[[ Task input open ]]

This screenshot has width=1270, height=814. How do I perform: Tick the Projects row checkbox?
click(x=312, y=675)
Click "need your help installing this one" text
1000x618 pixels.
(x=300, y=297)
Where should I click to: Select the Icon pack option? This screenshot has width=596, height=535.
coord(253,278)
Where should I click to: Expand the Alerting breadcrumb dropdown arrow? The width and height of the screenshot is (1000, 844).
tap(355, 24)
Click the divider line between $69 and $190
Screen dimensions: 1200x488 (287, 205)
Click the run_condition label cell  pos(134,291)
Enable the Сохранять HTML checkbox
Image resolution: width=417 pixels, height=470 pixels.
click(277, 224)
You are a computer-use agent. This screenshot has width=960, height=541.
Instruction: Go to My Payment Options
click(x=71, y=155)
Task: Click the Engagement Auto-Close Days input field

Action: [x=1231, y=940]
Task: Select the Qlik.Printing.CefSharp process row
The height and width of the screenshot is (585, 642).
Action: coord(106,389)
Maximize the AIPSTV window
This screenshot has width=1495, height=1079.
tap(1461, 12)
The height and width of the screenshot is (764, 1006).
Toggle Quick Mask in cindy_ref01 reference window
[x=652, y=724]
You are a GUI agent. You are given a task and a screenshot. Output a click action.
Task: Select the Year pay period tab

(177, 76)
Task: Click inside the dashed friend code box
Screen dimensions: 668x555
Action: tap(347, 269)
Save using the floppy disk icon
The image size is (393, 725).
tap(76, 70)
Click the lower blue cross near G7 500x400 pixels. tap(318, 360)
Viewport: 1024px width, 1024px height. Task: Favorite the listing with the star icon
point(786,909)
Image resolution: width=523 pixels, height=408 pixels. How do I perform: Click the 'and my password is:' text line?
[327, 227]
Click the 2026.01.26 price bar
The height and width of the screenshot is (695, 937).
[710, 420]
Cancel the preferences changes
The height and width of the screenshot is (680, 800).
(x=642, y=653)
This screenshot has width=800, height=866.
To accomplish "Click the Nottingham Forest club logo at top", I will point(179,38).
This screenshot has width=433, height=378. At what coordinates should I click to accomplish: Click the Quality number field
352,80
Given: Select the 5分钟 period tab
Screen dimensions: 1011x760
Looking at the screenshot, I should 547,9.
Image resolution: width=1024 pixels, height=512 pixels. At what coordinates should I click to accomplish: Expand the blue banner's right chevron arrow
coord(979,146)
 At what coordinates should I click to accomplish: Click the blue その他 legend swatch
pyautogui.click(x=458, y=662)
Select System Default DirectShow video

[[ Task input closed ]]

Exercise objective —
Reproduce the data in its entirety. Keep every character unchanged.

Exercise response —
This screenshot has width=1270, height=814. How do I perform: Tick the Projects row checkbox?
click(x=312, y=675)
Click "need your help installing this one" text
1000x618 pixels.
(x=300, y=297)
Where should I click to: Select the Icon pack option? This screenshot has width=596, height=535.
coord(253,278)
Where should I click to: Expand the Alerting breadcrumb dropdown arrow? The width and height of the screenshot is (1000, 844).
tap(355, 24)
Click the divider line between $69 and $190
Screen dimensions: 1200x488 (287, 205)
Click the run_condition label cell  pos(134,291)
Enable the Сохранять HTML checkbox
Image resolution: width=417 pixels, height=470 pixels.
click(277, 224)
You are a computer-use agent. This screenshot has width=960, height=541.
Instruction: Go to My Payment Options
click(x=71, y=155)
Task: Click the Engagement Auto-Close Days input field

Action: [x=1231, y=940]
Task: Select the Qlik.Printing.CefSharp process row
The height and width of the screenshot is (585, 642).
Action: coord(106,389)
Maximize the AIPSTV window
This screenshot has width=1495, height=1079.
tap(1461, 12)
The height and width of the screenshot is (764, 1006).
Toggle Quick Mask in cindy_ref01 reference window
[x=652, y=724]
You are a GUI agent. You are given a task and a screenshot. Output a click action.
Task: Select the Year pay period tab

(177, 76)
Task: Click inside the dashed friend code box
Screen dimensions: 668x555
Action: tap(347, 269)
Save using the floppy disk icon
The image size is (393, 725).
tap(76, 70)
Click the lower blue cross near G7 500x400 pixels. tap(318, 360)
Viewport: 1024px width, 1024px height. Task: Favorite the listing with the star icon
point(786,909)
Image resolution: width=523 pixels, height=408 pixels. How do I perform: Click the 'and my password is:' text line?
[327, 227]
Click the 2026.01.26 price bar
The height and width of the screenshot is (695, 937).
[710, 420]
Cancel the preferences changes
The height and width of the screenshot is (680, 800).
(x=642, y=653)
This screenshot has width=800, height=866.
To accomplish "Click the Nottingham Forest club logo at top", I will point(179,38).
This screenshot has width=433, height=378. At what coordinates should I click to accomplish: Click the Quality number field
352,80
Given: Select the 5分钟 period tab
Screen dimensions: 1011x760
Looking at the screenshot, I should 547,9.
Image resolution: width=1024 pixels, height=512 pixels. At what coordinates should I click to accomplish: Expand the blue banner's right chevron arrow
coord(979,146)
 At what coordinates should I click to accomplish: Click the blue その他 legend swatch
pyautogui.click(x=458, y=662)
Select System Default DirectShow video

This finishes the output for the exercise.